I don't know how this whole process works, especially since I didn't get a gift response to each comment.  I thought it was how long the comment was - I can get wordy! - but I've never sent in something a page long.  
	

	
	
		
		

		
		
	


	




  Either way, I want MAC to know how great some of their artists are and for those artists to get the credit they deserve.  I brought in some small stuff for the girls there too once to show them my appreciation.


----------



## NatalieMT (Aug 15, 2008)

I've complimented various counters before, purely because I thought I received exceptionally great service and I wanted to let MAC know what a great job their employees were doing and just that I was very happy with my purchases. 

I already knew at the time the free gift does not apply in the UK, so that was certainly not a motive. I received a very nice email back thanking me for my comments and my time. I don't understand why anyone would really want to purposefully send in emails whether they be compliments or complaints for the gifts. But if comments are justified and MAC offers a free gift there's no reason to turn it down in my mind.

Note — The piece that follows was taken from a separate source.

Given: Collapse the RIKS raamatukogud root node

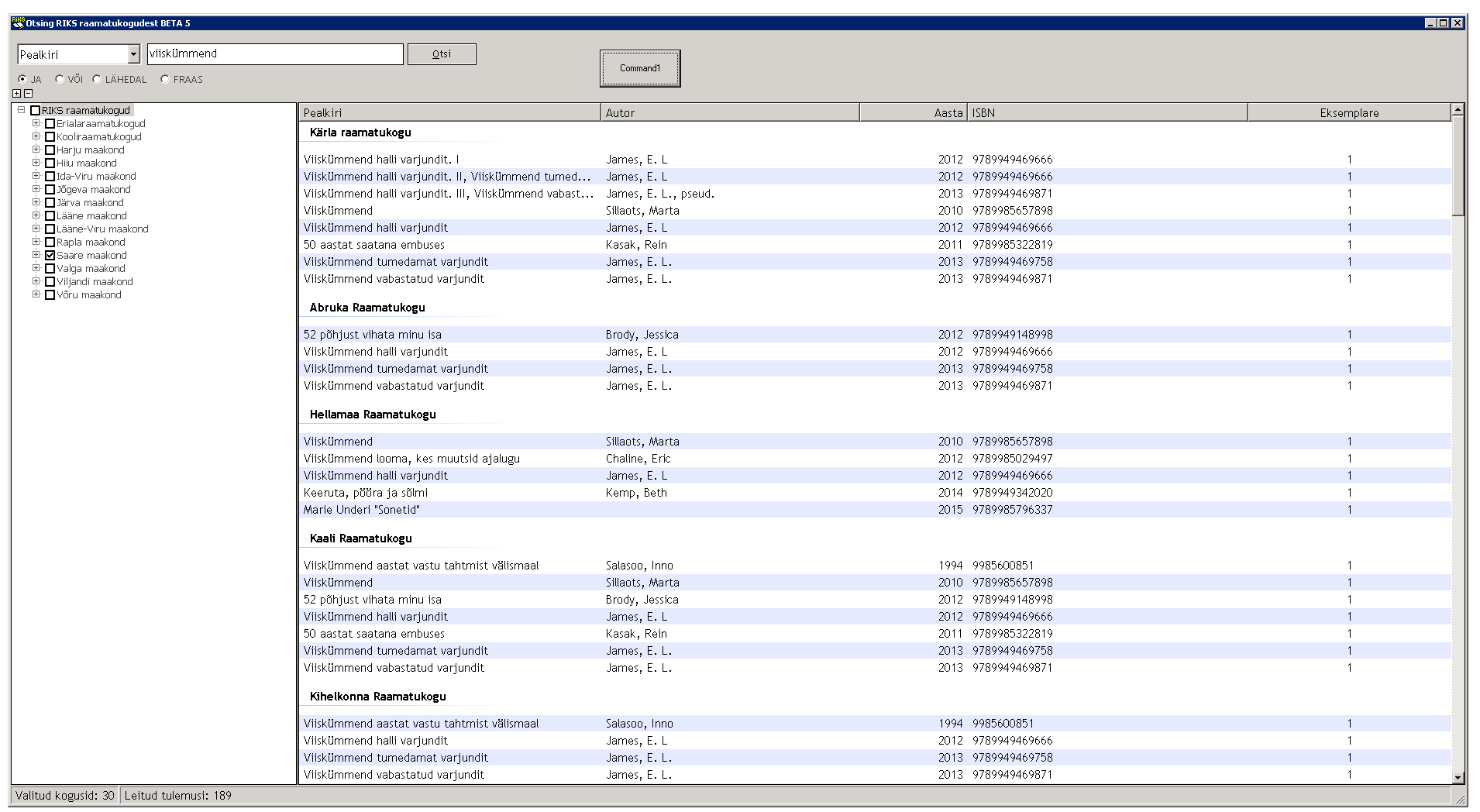Looking at the screenshot, I should point(21,110).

I think MAC as a company does an awful lot for its customers, for example the live chat facility is fantastic and so really we don't need anything more in the way of freebies.


----------



## xStarryEyedX (Aug 17, 2008)

I e-mailed to say ___ is awesome. That's literally all that I said, I figured it was the least I could do because one particular girl is always so nice to me. I got a pro-lash. Really wasn't expecting anything, so it was nice.


----------



## MissMarley (Aug 17, 2008)

I was shocked to get a free blacktrack in response to a compliment on my fave ma- i always compliment artists who do a good job b/c it means so much when someone sends in a compliment to me- i usually send it to their store AND to mac so they'll definitely be recognized. i want good mas to get as much recognition as possible, because our job can really suck sometimes.


----------



## greeneyes81 (Aug 18, 2008)

I've sent numerous complimentary emails (and one complaint, but nothing major) and never rec'd anything. I don't care though, as long as they know that I love MAC, that's good enough 
	

	
	
		
		

		
		
	


	




 although, one time when iwas still on MUA i posted a question about the "free gift" and about 20 people starting harassing me, saying that I only cared about getting free stuff and not giving a real compliment to MAC. that wasn't the case at all - and that was also the reason I left MUA, all the catty girls who live to harass others via messageboard.


----------